WRITTEN EXERCISE> Please rewrite everything from the line containing "How do I perform: Select" down to the end of the listing, both ends included, as a numbered list with blank lines dropped. Leave the pictures out of your answer.

── MATERIAL SHOWN

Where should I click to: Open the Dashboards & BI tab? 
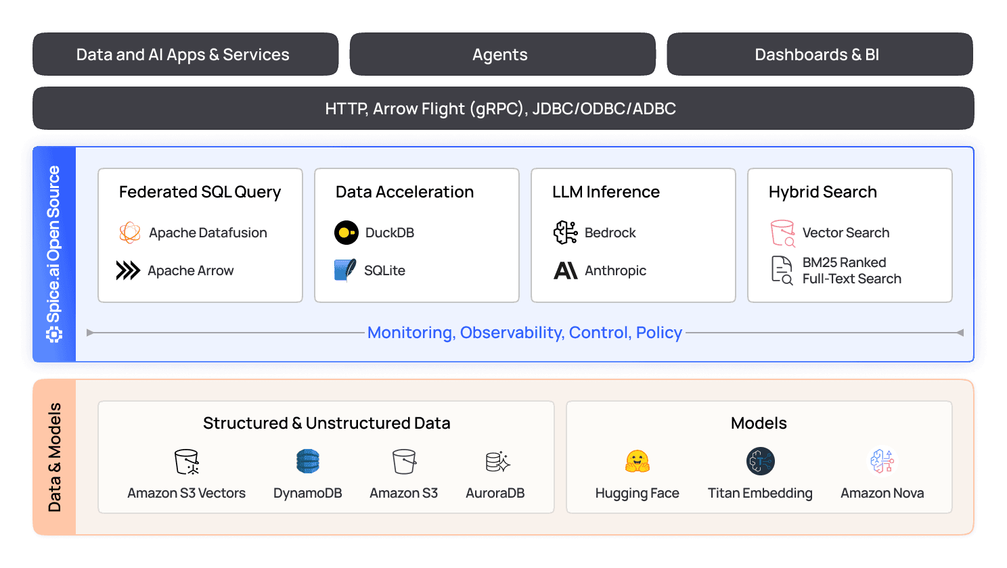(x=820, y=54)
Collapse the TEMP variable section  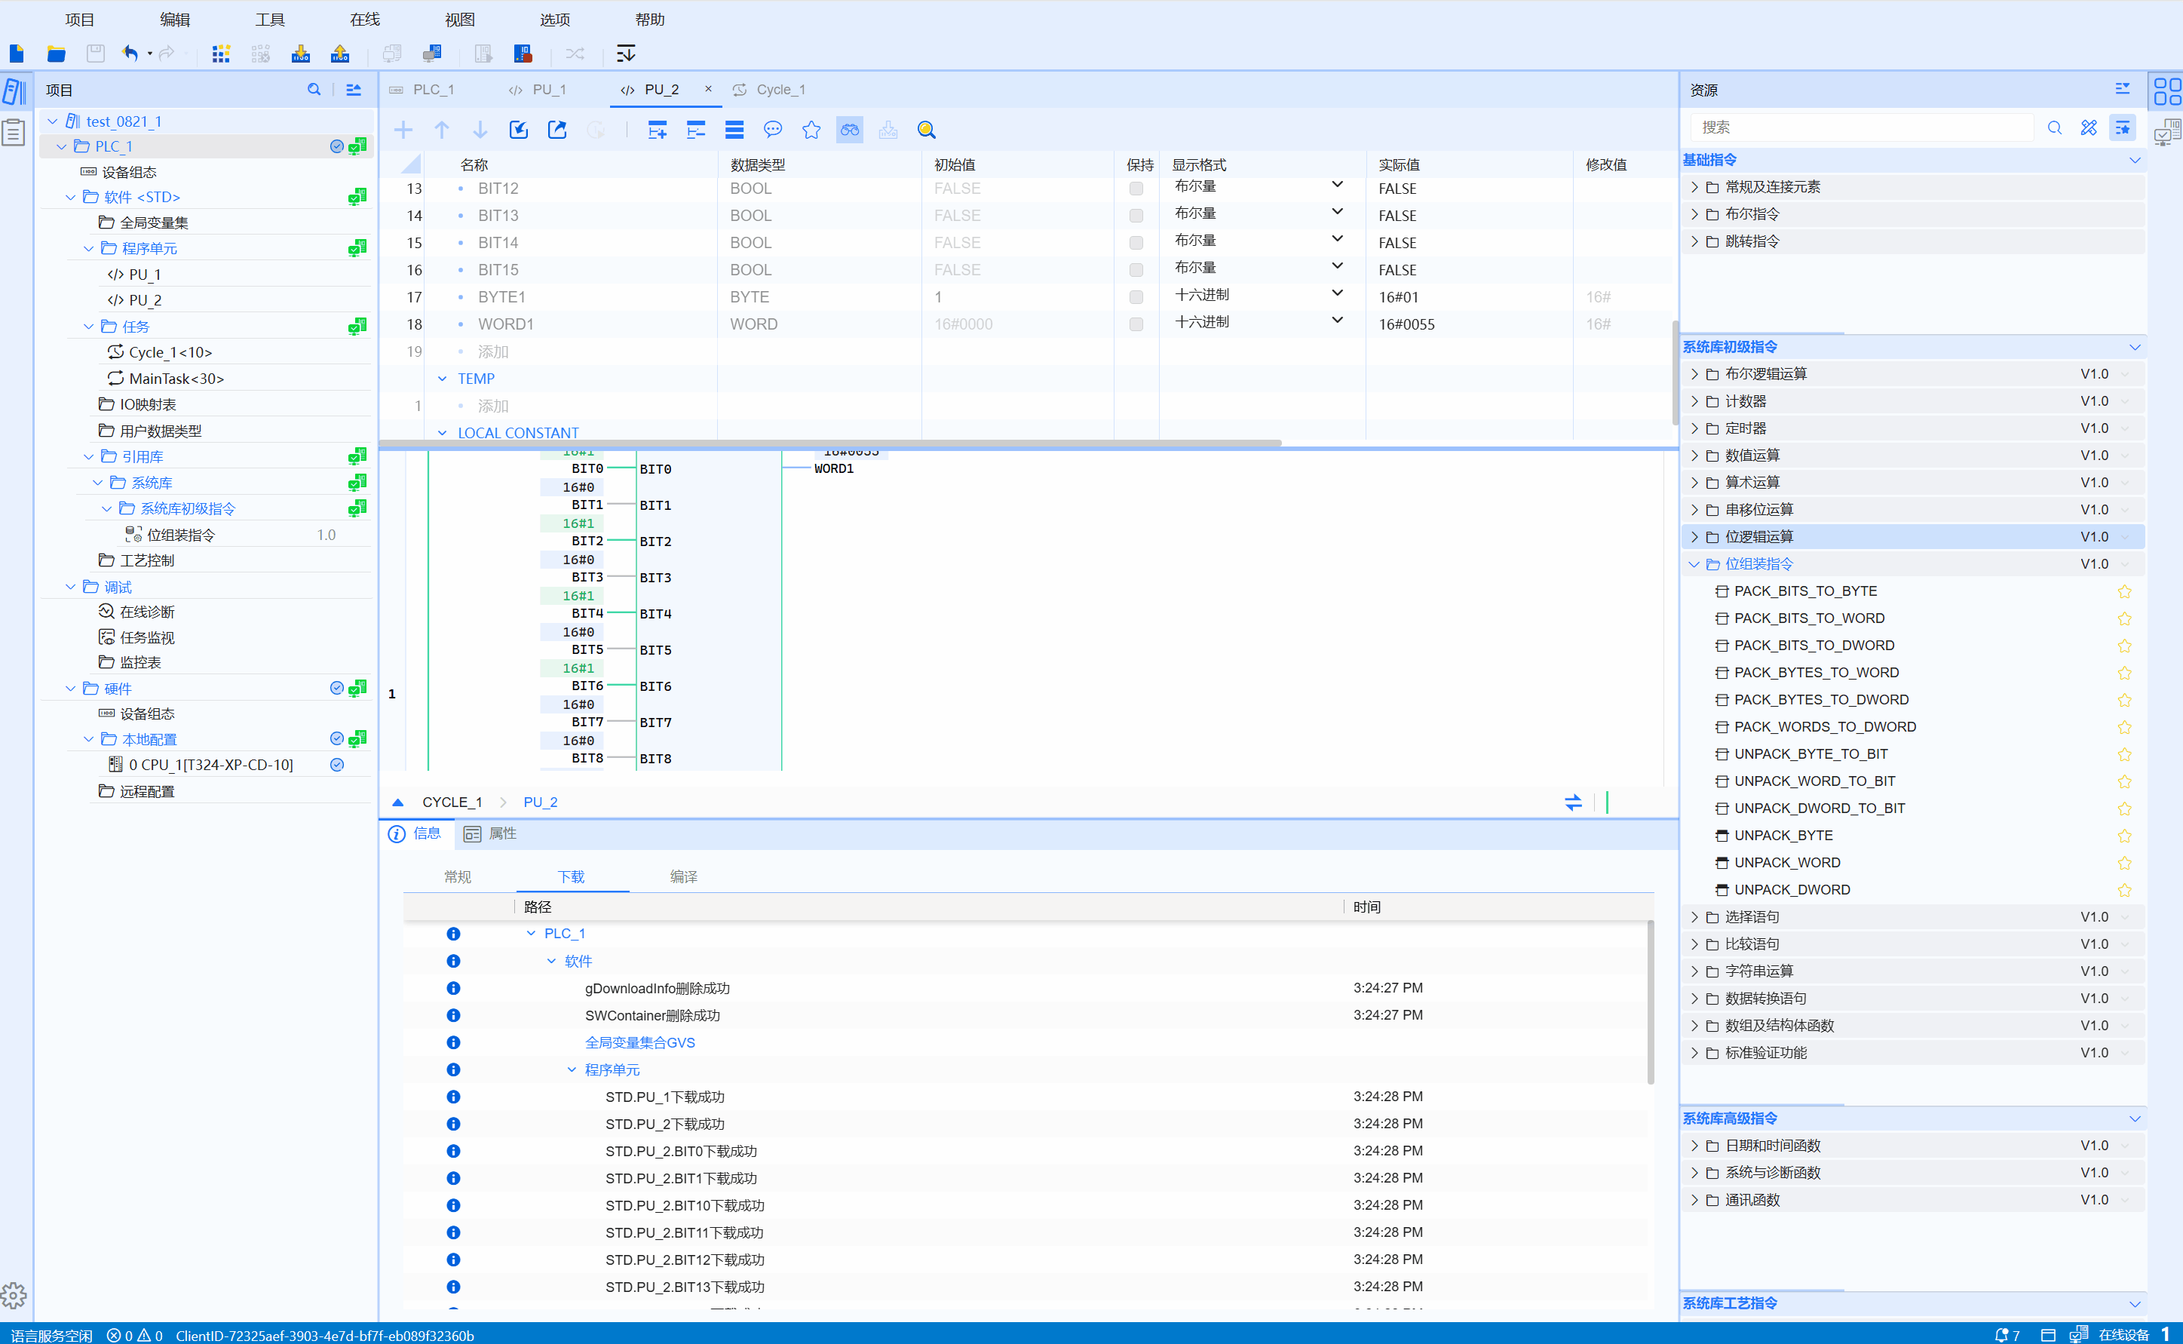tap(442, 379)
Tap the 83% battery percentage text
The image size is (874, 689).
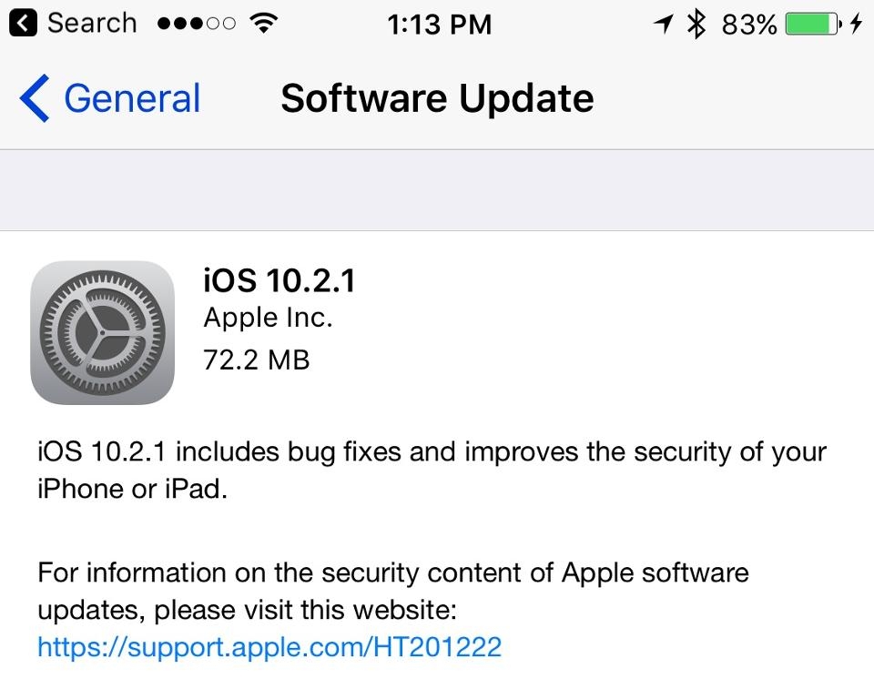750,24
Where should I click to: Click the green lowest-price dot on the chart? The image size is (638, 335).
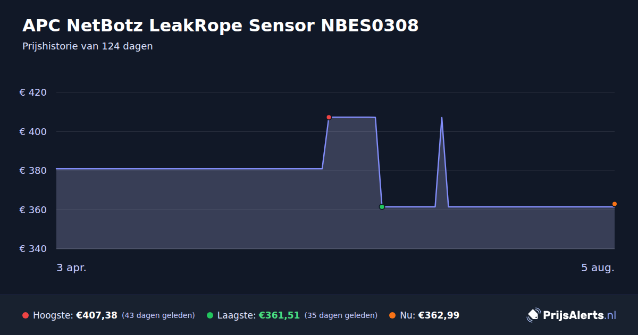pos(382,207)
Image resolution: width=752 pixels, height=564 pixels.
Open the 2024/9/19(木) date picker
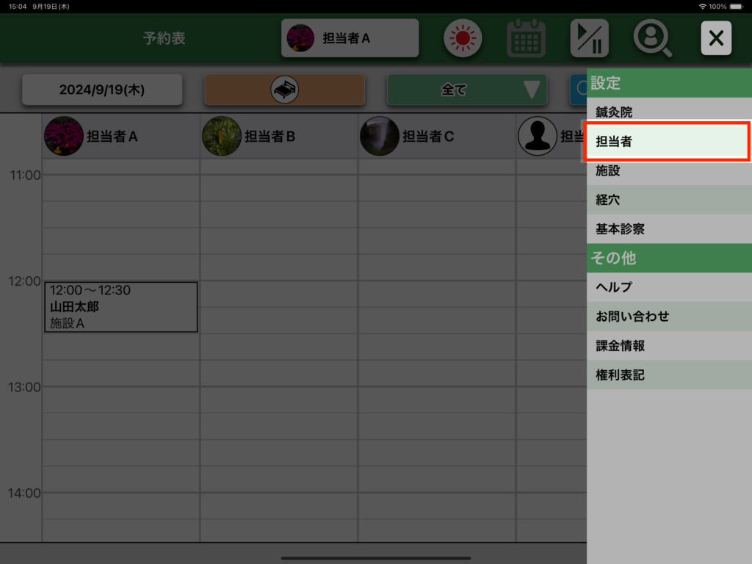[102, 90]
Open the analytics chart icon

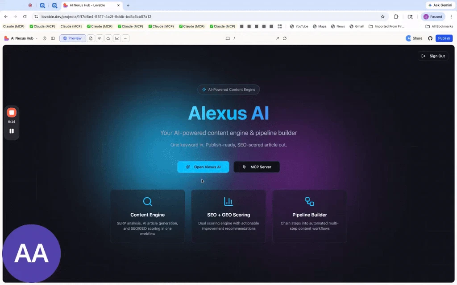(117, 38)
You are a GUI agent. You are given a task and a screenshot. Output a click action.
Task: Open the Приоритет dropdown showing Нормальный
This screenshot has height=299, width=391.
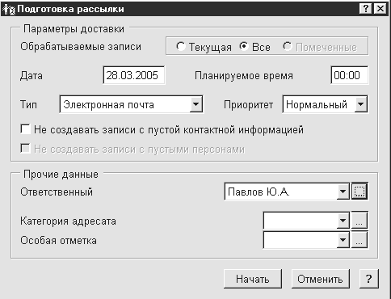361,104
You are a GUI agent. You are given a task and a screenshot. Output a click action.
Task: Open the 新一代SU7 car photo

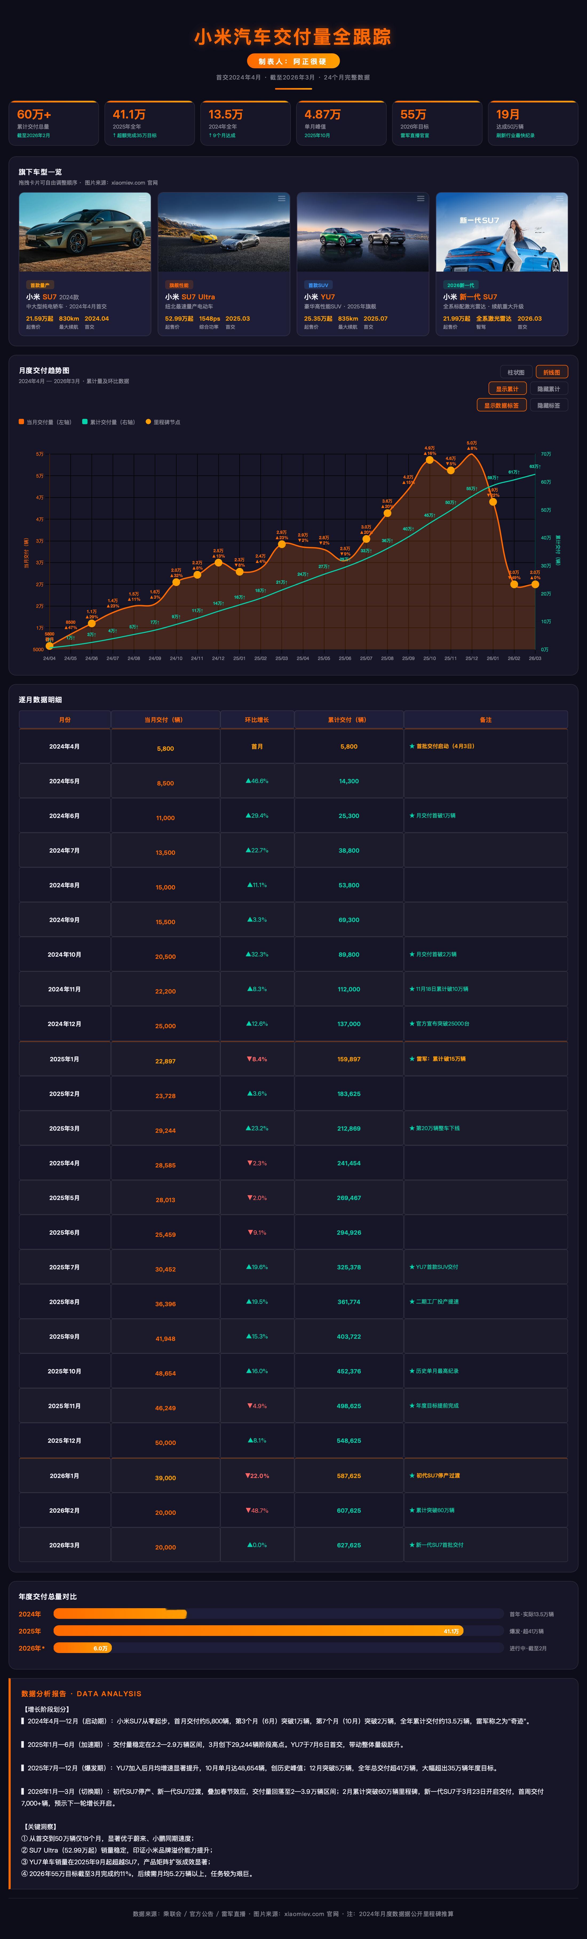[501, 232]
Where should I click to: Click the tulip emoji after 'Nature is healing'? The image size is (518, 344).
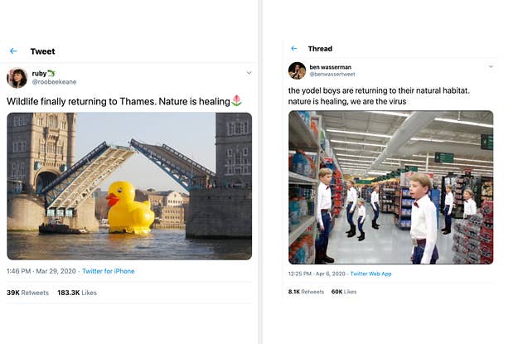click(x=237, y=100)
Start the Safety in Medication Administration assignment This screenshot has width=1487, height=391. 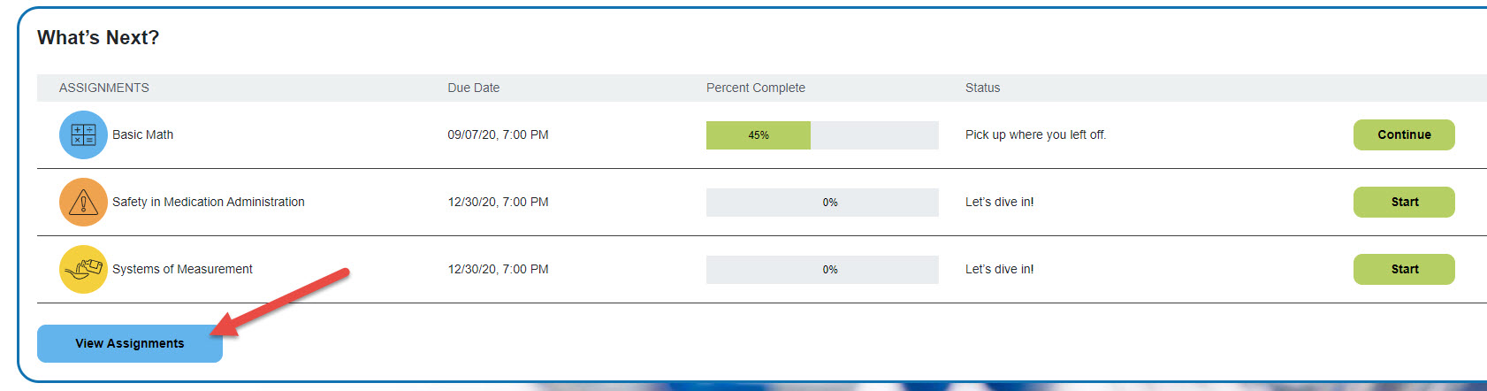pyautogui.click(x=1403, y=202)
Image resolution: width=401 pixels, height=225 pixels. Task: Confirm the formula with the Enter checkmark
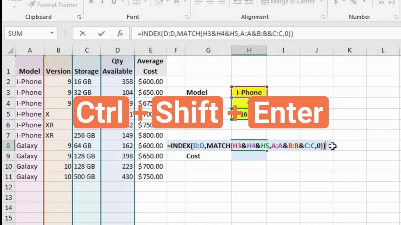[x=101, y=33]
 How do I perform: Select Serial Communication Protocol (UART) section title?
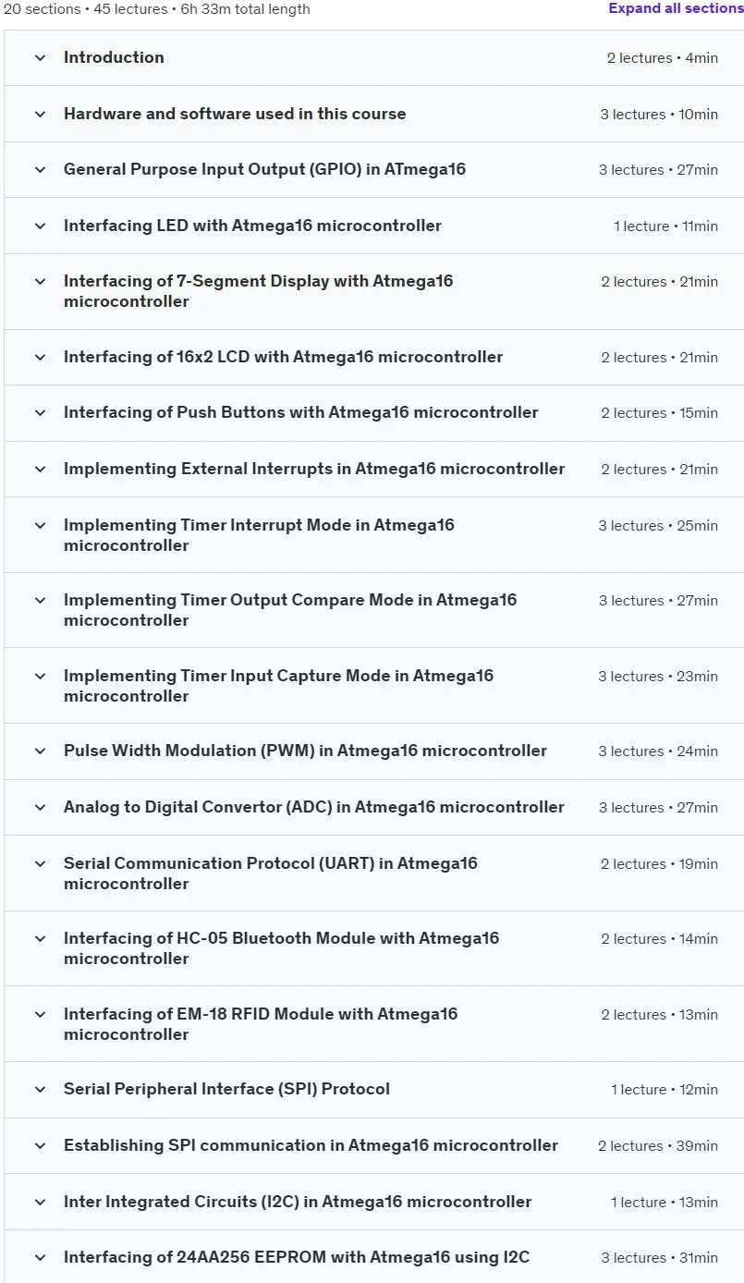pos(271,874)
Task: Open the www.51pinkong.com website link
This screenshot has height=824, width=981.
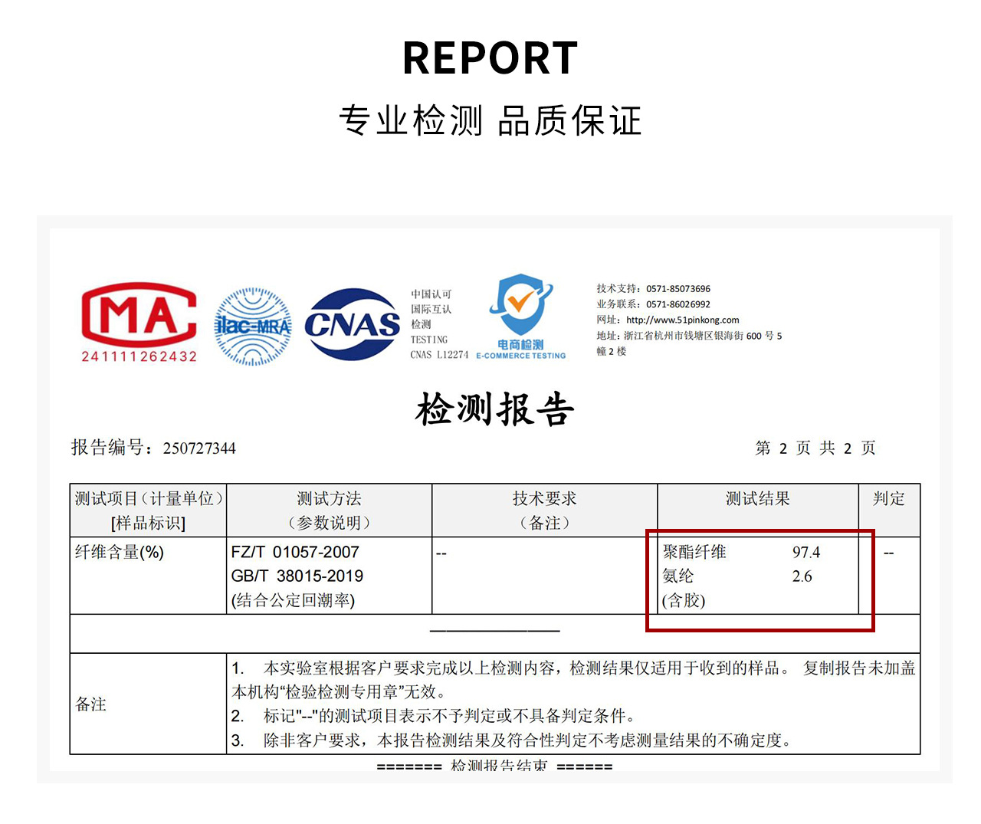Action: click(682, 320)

────

FULL RESPONSE>
1.  How do I perform: Select Serial Communication Protocol (UART) section title?
2. pos(271,874)
3. Task: Open the www.51pinkong.com website link
4. This screenshot has height=824, width=981.
5. Action: click(682, 320)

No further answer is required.